◆ Source document:
------

[drivingpairs] Chariot subject again!

Greetings, all--

As usual, I've been busy, with ponies and otherwise. 
My wheelwright called me the other day and told me he
wants to go ahead with the chariot project, because
he's being bombarded with Carriage Association of
America inquiries, and he will have enough business
from them to keep him busy for the next couple of
years.  He reminded me that he does not even need to
advertise anymore!  He built the wheels on John
Seabrook's "Nimrod," which sold at that auction a few
months ago for $238.000.  Apparently word got round
from the auction, recommending him, and now he's
(pleasantly) flooded!

Oh, how fortunate it is that I live near Colonial
Williamsburg!  He (Karl Gayer) retired from there and
is happily taking care of clients out of his personal
shop in his garage in Williamsburg!

So he and his wife plan to come over this Sunday so we
can talk specific measurements and so forth.  I've
also been in touch with the gentleman in the December
Mischka Driving Horse calendar with the Fjord and the
hand-carved sleigh; if you look at the picture, you'll
see that the "saddle" consists of an interesting
wooden half-yoke, much like what I need for... you got
it, the chariot.  So it's all pretty exciting to think
about.

------

◆ What to produce: Say whether each statement agrees with the post about the chariot project, answering yes or no and quoting the words from the post that decide it. (a) The wheelwright still has to advertise to find clients. (b) The wheelwright retired from Colonial Williamsburg. (c) The wheelwright and his wife plan to visit on Saturday.

◆ Records:
------

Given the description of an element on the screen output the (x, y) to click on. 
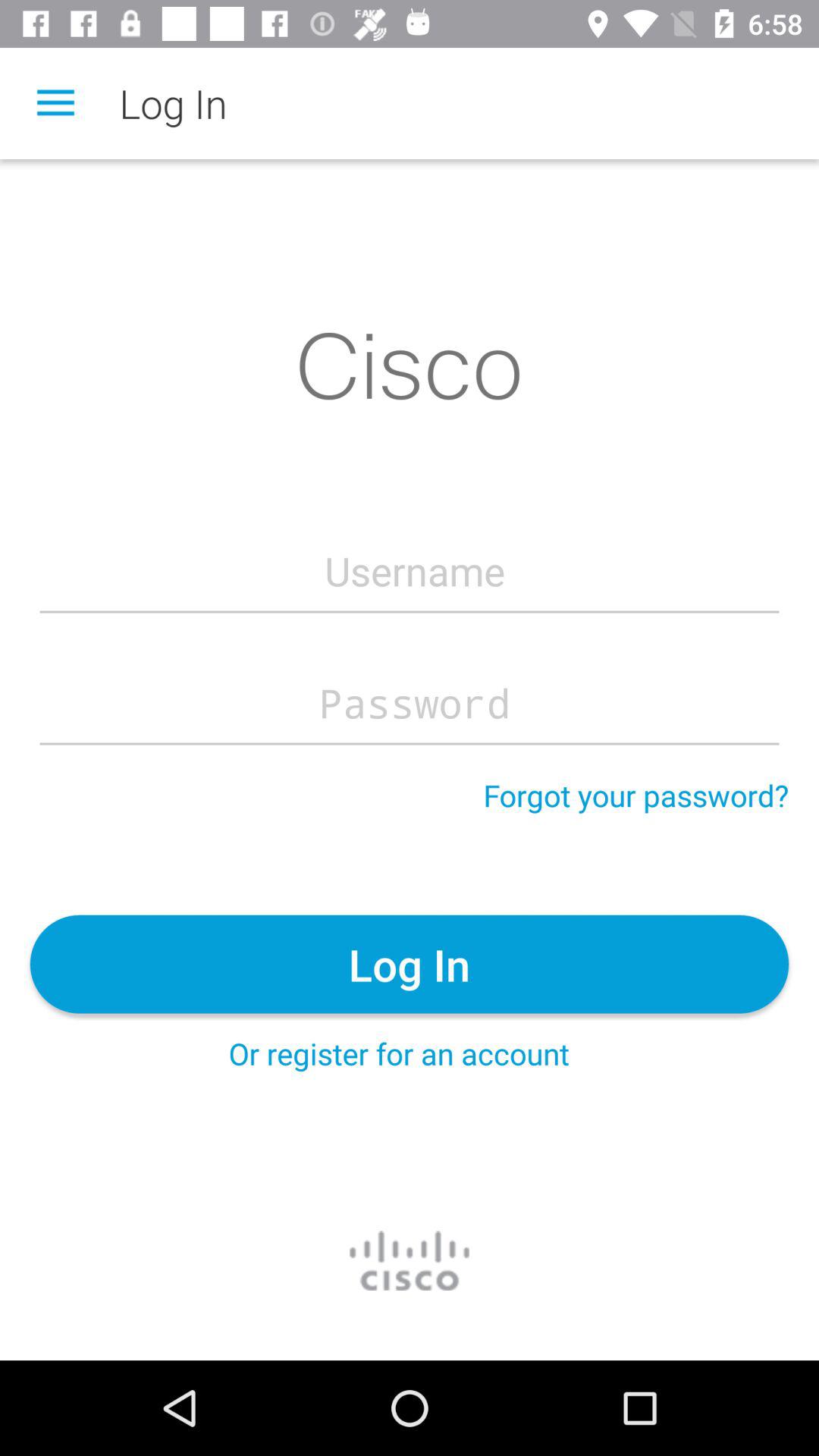
open forgot your password? item (635, 795)
Given the description of an element on the screen output the (x, y) to click on. 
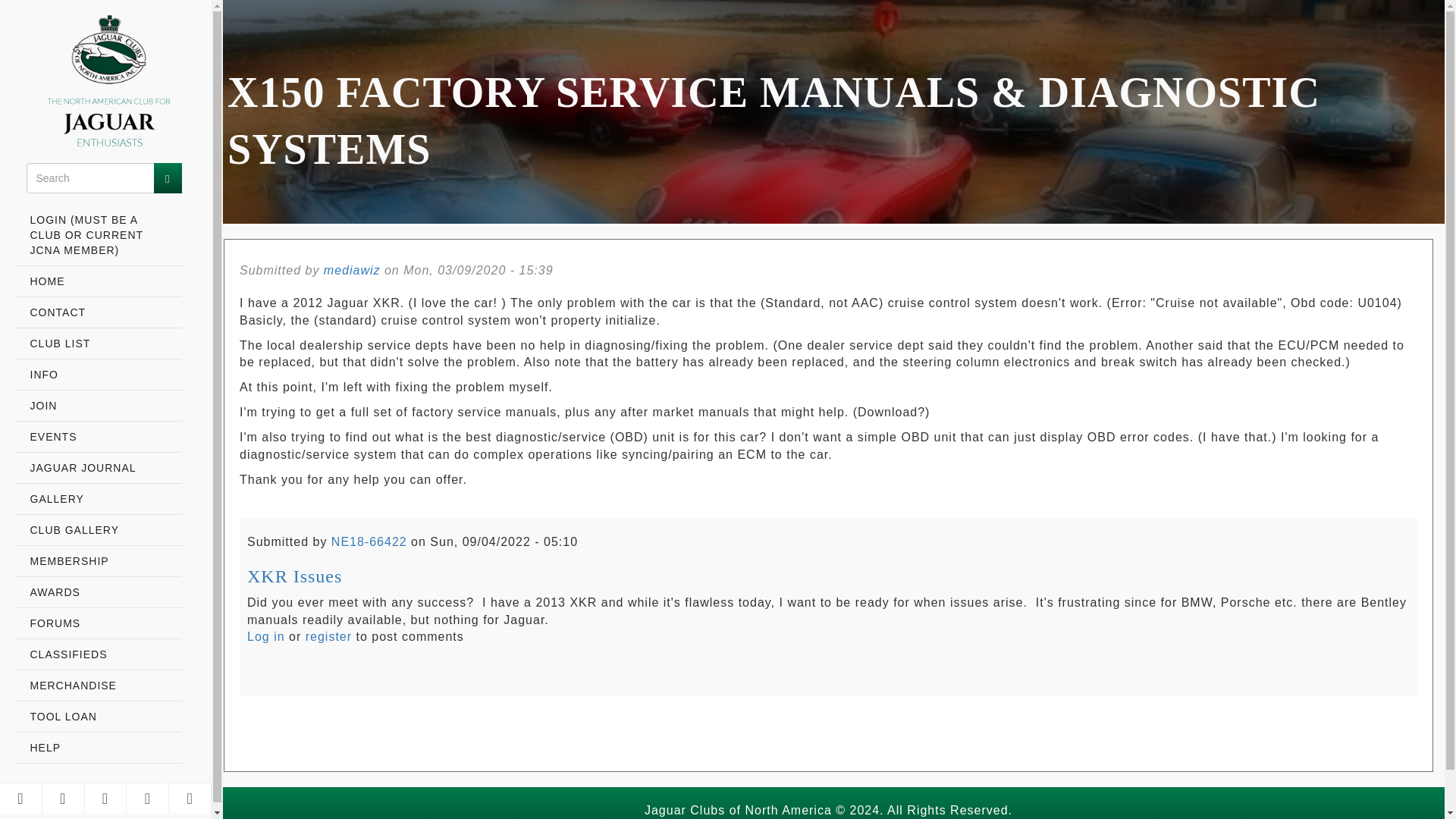
AWARDS (98, 592)
MEMBERSHIP (98, 561)
CLUB GALLERY (98, 530)
GALLERY (98, 499)
Home (98, 83)
JOIN (98, 405)
FORUMS (98, 623)
TOOL LOAN (98, 716)
View user profile. (369, 541)
CLASSIFIEDS (98, 654)
CLUB LIST (98, 343)
Search (167, 177)
View user profile. (351, 269)
JAGUAR JOURNAL (98, 468)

------

◆ Solution for this task:
(a) No: "he does not even need to advertise anymore!"
(b) Yes: "He (Karl Gayer) retired from there"
(c) No: "plan to come over this Sunday"